Job
Rewrite every one of the entries below, replacing "icon" with "symbol" and leaving everything else unchanged.

Excerpted data
========
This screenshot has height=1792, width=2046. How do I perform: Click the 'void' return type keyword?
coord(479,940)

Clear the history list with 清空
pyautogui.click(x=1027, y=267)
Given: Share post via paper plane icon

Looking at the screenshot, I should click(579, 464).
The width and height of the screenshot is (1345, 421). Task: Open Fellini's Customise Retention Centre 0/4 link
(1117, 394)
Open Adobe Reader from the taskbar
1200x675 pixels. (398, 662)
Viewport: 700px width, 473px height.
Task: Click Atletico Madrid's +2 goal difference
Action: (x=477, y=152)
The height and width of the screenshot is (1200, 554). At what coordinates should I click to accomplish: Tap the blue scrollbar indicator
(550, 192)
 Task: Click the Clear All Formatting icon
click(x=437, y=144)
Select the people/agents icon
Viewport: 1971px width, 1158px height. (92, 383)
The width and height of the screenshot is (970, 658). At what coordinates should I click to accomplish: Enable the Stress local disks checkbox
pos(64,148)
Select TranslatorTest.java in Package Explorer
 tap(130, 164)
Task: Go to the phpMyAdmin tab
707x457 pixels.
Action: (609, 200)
========
Completed exercise
This screenshot has height=1792, width=2046. How do I perform: Click the 'void' return type keyword?
coord(479,940)

Clear the history list with 清空
pyautogui.click(x=1027, y=267)
Given: Share post via paper plane symbol

Looking at the screenshot, I should click(579, 464).
The width and height of the screenshot is (1345, 421). Task: Open Fellini's Customise Retention Centre 0/4 link
(1117, 394)
Open Adobe Reader from the taskbar
1200x675 pixels. (398, 662)
Viewport: 700px width, 473px height.
Task: Click Atletico Madrid's +2 goal difference
Action: (x=477, y=152)
The height and width of the screenshot is (1200, 554). At what coordinates should I click to accomplish: Tap the blue scrollbar indicator
(550, 192)
 Task: Click the Clear All Formatting symbol
click(x=437, y=144)
Select the people/agents symbol
Viewport: 1971px width, 1158px height. (92, 383)
The width and height of the screenshot is (970, 658). At what coordinates should I click to accomplish: Enable the Stress local disks checkbox
pos(64,148)
Select TranslatorTest.java in Package Explorer
 tap(130, 164)
Task: Go to the phpMyAdmin tab
707x457 pixels.
Action: (609, 200)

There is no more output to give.